[Stored items]
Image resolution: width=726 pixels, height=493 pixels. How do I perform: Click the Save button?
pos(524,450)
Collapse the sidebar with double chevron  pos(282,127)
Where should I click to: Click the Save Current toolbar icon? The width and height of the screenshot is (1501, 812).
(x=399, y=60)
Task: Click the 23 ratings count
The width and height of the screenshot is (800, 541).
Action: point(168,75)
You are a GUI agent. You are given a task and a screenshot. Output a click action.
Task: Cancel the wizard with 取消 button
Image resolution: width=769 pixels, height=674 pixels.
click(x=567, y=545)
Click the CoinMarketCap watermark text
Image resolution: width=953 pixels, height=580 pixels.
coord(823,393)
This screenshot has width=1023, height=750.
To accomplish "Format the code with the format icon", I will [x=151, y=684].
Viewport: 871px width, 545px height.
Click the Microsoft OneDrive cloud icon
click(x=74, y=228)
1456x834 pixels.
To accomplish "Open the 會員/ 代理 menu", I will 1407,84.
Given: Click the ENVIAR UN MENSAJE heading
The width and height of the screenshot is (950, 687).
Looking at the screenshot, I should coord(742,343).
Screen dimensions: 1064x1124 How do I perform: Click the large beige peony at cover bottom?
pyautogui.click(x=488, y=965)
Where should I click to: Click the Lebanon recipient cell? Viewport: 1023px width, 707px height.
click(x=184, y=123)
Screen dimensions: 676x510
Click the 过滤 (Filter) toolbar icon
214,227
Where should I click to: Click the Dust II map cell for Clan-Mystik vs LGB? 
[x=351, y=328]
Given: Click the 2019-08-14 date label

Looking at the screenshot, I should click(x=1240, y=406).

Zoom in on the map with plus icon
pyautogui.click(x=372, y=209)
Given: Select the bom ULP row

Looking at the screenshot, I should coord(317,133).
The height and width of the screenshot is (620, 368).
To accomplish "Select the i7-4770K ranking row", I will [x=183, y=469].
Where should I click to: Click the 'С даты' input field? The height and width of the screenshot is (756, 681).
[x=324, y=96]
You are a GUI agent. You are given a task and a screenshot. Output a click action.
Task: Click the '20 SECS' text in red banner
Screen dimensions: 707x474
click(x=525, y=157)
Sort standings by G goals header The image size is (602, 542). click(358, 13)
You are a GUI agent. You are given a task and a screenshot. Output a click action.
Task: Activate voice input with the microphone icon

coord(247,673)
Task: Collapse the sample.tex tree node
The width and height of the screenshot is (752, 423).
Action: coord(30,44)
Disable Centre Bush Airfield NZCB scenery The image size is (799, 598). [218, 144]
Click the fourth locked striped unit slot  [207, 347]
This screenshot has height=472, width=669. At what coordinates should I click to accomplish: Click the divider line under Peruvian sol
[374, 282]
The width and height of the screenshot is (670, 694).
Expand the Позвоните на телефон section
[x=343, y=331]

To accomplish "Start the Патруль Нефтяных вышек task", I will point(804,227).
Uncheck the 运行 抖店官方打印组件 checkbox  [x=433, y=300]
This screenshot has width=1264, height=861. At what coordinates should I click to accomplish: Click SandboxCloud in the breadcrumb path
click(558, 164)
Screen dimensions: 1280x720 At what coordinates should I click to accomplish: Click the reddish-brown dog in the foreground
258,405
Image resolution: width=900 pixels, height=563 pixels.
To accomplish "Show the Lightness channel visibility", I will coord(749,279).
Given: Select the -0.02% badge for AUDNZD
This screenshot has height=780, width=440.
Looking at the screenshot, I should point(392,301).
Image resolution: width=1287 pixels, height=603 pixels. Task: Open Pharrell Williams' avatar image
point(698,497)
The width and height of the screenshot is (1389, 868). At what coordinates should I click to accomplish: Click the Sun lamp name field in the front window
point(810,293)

# [Assignment]
Each line of the records should be repeated exactly as it stands.

# [Solution for this task]
Image resolution: width=726 pixels, height=493 pixels. How do I perform: Click the Save button?
pos(524,450)
Collapse the sidebar with double chevron  pos(282,127)
Where should I click to: Click the Save Current toolbar icon? The width and height of the screenshot is (1501, 812).
(x=399, y=60)
Task: Click the 23 ratings count
The width and height of the screenshot is (800, 541).
Action: point(168,75)
You are a GUI agent. You are given a task and a screenshot. Output a click action.
Task: Cancel the wizard with 取消 button
Image resolution: width=769 pixels, height=674 pixels.
click(x=567, y=545)
Click the CoinMarketCap watermark text
Image resolution: width=953 pixels, height=580 pixels.
coord(823,393)
This screenshot has width=1023, height=750.
To accomplish "Format the code with the format icon", I will [x=151, y=684].
Viewport: 871px width, 545px height.
Click the Microsoft OneDrive cloud icon
click(x=74, y=228)
1456x834 pixels.
To accomplish "Open the 會員/ 代理 menu", I will 1407,84.
Given: Click the ENVIAR UN MENSAJE heading
The width and height of the screenshot is (950, 687).
Looking at the screenshot, I should coord(742,343).
Screen dimensions: 1064x1124 How do I perform: Click the large beige peony at cover bottom?
pyautogui.click(x=488, y=965)
Where should I click to: Click the Lebanon recipient cell? Viewport: 1023px width, 707px height.
click(x=184, y=123)
Screen dimensions: 676x510
Click the 过滤 (Filter) toolbar icon
214,227
Where should I click to: Click the Dust II map cell for Clan-Mystik vs LGB? 
[x=351, y=328]
Given: Click the 2019-08-14 date label

Looking at the screenshot, I should click(x=1240, y=406).

Zoom in on the map with plus icon
pyautogui.click(x=372, y=209)
Given: Select the bom ULP row

Looking at the screenshot, I should coord(317,133).
The height and width of the screenshot is (620, 368).
To accomplish "Select the i7-4770K ranking row", I will [x=183, y=469].
Where should I click to: Click the 'С даты' input field? The height and width of the screenshot is (756, 681).
[x=324, y=96]
You are a GUI agent. You are given a task and a screenshot. Output a click action.
Task: Click the '20 SECS' text in red banner
Screen dimensions: 707x474
click(x=525, y=157)
Sort standings by G goals header The image size is (602, 542). click(358, 13)
You are a GUI agent. You are given a task and a screenshot. Output a click action.
Task: Activate voice input with the microphone icon

coord(247,673)
Task: Collapse the sample.tex tree node
The width and height of the screenshot is (752, 423).
Action: coord(30,44)
Disable Centre Bush Airfield NZCB scenery The image size is (799, 598). [218, 144]
Click the fourth locked striped unit slot  [207, 347]
This screenshot has height=472, width=669. At what coordinates should I click to accomplish: Click the divider line under Peruvian sol
[374, 282]
The width and height of the screenshot is (670, 694).
Expand the Позвоните на телефон section
[x=343, y=331]

To accomplish "Start the Патруль Нефтяных вышек task", I will point(804,227).
Uncheck the 运行 抖店官方打印组件 checkbox  [x=433, y=300]
This screenshot has width=1264, height=861. At what coordinates should I click to accomplish: Click SandboxCloud in the breadcrumb path
click(558, 164)
Screen dimensions: 1280x720 At what coordinates should I click to accomplish: Click the reddish-brown dog in the foreground
258,405
Image resolution: width=900 pixels, height=563 pixels.
To accomplish "Show the Lightness channel visibility", I will coord(749,279).
Given: Select the -0.02% badge for AUDNZD
This screenshot has height=780, width=440.
Looking at the screenshot, I should point(392,301).
Image resolution: width=1287 pixels, height=603 pixels. Task: Open Pharrell Williams' avatar image
point(698,497)
The width and height of the screenshot is (1389, 868). At what coordinates should I click to accomplish: Click the Sun lamp name field in the front window
point(810,293)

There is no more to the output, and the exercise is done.